A ‘child’ refers to a person under the age of 18 and this is in line with the United Nations Convention on the Rights of the Child.

Meanwhile, the word ‘infant’ or ‘minor’ is defined as a person who has not attained the age of majority which, in this country, is upon attaining the age of 18 years.

Undeniably, the stability in the child’s upbringing during the tender years is vital to their development and hence, the law-making bodies around the world have tried to address every angle when it comes to their protection and welfare while safeguarding the interest of society.

In the unfortunate event of divorce, who gets custody of the children is determined by the principle of child’s welfare and this is not limited only to material welfare but includes moral welfare.

It is the child’s general well-being that must be considered and not merely whether the child would be happier in one place compared to another.

Naturally, the custody of a child of tender age is commonly granted to the mother mainly because of her natural motherly instinct and capability of providing the child with love and affection.

In relation to conversion, it is inaccurate to dictate that when the father converts to Islam, the religious status of the child must automatically be changed to Islam.

Generally, the child’s religion would follow that of the custodian whom the child is living with, and this would have followed a decision of the court based on the best interest of the child.

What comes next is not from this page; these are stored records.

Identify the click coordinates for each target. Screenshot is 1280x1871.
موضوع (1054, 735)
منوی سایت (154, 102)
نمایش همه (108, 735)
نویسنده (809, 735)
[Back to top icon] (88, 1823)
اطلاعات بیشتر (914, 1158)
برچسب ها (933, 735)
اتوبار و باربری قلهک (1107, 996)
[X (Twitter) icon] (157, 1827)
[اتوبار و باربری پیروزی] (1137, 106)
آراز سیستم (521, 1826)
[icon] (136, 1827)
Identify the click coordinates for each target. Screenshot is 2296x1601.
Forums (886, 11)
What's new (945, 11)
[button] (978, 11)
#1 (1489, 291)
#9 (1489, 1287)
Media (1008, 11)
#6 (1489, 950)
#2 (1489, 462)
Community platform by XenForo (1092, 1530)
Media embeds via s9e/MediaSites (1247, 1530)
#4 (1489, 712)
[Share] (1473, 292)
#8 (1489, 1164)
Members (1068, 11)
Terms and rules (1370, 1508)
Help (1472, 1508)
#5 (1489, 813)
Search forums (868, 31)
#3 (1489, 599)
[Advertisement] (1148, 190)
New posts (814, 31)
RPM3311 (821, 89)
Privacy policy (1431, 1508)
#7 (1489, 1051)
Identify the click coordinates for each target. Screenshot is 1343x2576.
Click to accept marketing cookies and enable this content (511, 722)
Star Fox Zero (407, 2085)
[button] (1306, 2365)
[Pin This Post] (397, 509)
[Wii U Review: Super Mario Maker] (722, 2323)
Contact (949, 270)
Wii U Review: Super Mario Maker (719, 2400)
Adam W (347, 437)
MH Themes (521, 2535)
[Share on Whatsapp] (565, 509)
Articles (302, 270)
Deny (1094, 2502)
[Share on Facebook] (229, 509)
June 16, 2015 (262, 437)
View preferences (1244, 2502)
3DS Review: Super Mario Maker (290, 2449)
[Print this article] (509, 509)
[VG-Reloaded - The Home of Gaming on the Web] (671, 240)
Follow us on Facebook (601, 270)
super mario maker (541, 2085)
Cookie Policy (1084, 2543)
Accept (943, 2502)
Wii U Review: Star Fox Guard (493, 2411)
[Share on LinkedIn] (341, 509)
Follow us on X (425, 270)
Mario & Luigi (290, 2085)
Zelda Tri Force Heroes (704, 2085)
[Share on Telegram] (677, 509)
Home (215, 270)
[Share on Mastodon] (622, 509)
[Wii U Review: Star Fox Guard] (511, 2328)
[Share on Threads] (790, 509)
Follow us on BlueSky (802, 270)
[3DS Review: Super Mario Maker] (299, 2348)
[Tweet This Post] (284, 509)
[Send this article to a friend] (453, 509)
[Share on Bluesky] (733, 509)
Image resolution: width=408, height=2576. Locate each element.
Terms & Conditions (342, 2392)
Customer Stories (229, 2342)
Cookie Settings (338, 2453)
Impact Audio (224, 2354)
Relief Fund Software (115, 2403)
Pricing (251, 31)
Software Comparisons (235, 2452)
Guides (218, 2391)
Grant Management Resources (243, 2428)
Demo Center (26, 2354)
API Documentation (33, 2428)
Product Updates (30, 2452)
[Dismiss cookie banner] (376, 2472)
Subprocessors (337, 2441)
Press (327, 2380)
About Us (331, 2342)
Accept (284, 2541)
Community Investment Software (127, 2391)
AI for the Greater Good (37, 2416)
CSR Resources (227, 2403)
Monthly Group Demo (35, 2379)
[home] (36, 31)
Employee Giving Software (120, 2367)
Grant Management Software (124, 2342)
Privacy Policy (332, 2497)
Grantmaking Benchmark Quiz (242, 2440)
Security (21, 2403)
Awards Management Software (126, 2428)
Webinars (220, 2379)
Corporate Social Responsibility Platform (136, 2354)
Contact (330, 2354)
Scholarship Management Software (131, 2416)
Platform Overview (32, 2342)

If there is joint custody, the child should remain in the religion of both the parents until the child is 18 years of age, after which they may choose their religion.

This means both the parents would have access to the child and as such, the child would be exposed to the religions of the parents and when they turn 18, they would have the choice of their preferred religion.

Freedom of religion is guaranteed in the Constitution and hence, a person cannot be compelled to accept a certain religion.

Likewise, in Islam, there is no compulsion in religion. A person may embrace Islam when they are convinced of the religion besides its acceptance must be voluntary and without inducement, threat, or promise.

When faced with the issue of the choice of religion for children when either parent reverts to Islam, it is best left for the child to decide when they attain the age of majority.

A person will only have the ability to decide for themselves once they have reached a certain age of understanding that will allow them to appreciate the religion.


The views expressed here are those of the author/contributor and do not necessarily represent the views of Malaysiakini.